What I’m Watching More Closely from Here
I’m not going to pretend to know how this plays out — but here are a few areas I’ve started to monitor more intentionally:
AI infrastructure: The backbone layer — chips, compute, cloud, and energy needs
Digital trust & security: Cybersecurity, data governance, and algorithm audits
Critical raw materials: Copper, lithium, rare earths — anything that powers the digital+electric age
Regulatory direction: Especially in the US, EU, China, and India — who sets the tone?

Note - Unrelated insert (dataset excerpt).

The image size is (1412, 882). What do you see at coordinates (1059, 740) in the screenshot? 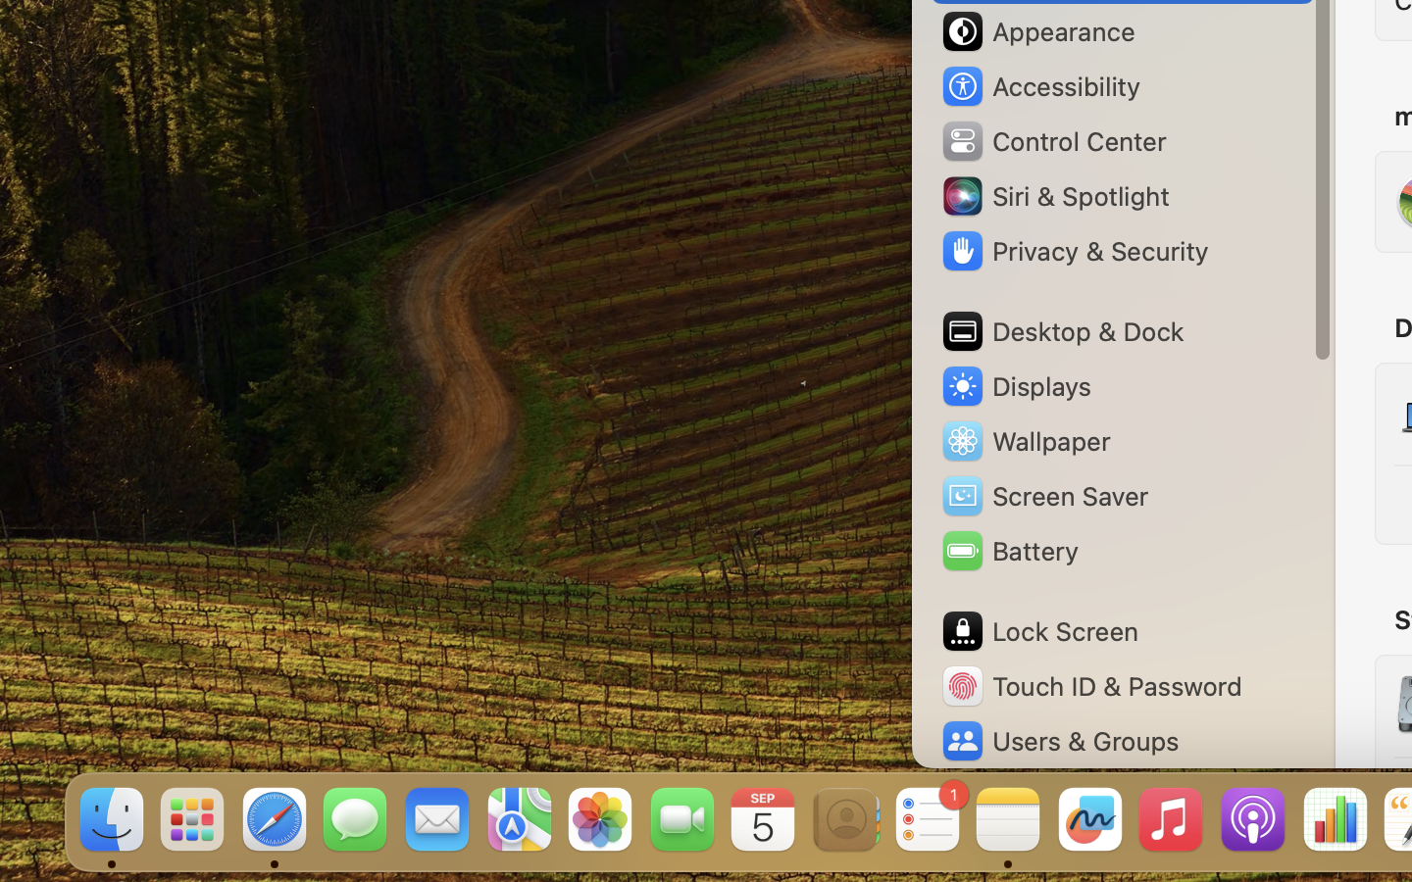
I see `'Users & Groups'` at bounding box center [1059, 740].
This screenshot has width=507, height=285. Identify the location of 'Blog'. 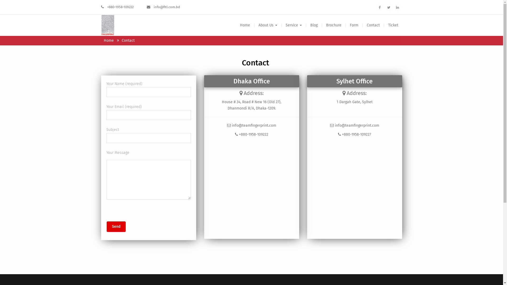
(313, 25).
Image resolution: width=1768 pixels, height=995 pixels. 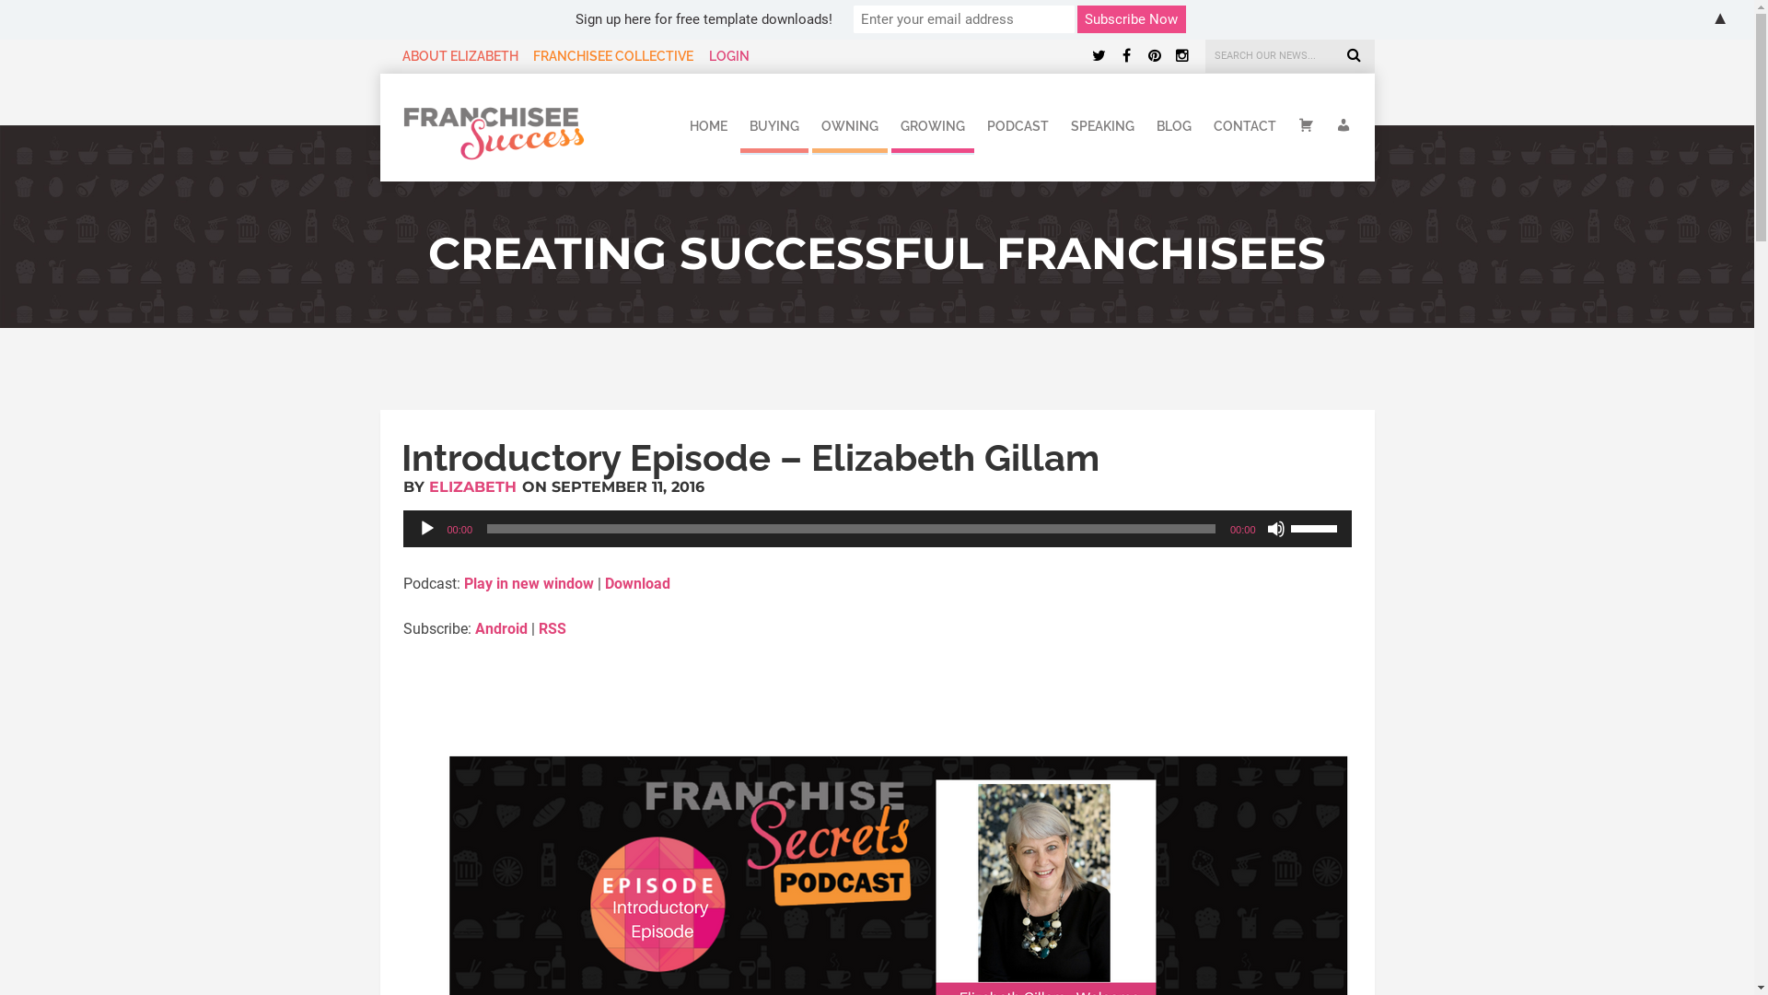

Geopolitical posturing: Especially how nations use AI for strategic advantage — in trade, defence, and influence
Also — how do companies re-skill their workforce and rebuild trust in an AI-first world? That may become one of the biggest long-term differentiators.
Final Thought: Not a Forecast, But a Frame
This post isn’t a forecast. I’m not saying 2030 will bring a market crash, a world war, or a tech collapse. In fact, there’s a decent chance that innovation continues to unlock enormous opportunity.
But I do believe we’re entering a new phase — where the rules of how the world functions may begin to shift in ways that aren’t immediately visible in stock prices.
Sometimes, preparing for the future isn’t about knowing what will happen. It’s about being open to the idea that the future might look very different from the present — and then asking better questions, earlier.
Thanks for reading. Would love to hear your thoughts on this.
— Priyank
What about Defence? Middle East, US-China, Russia-EU are going to be major buyers of defence equipment and materials.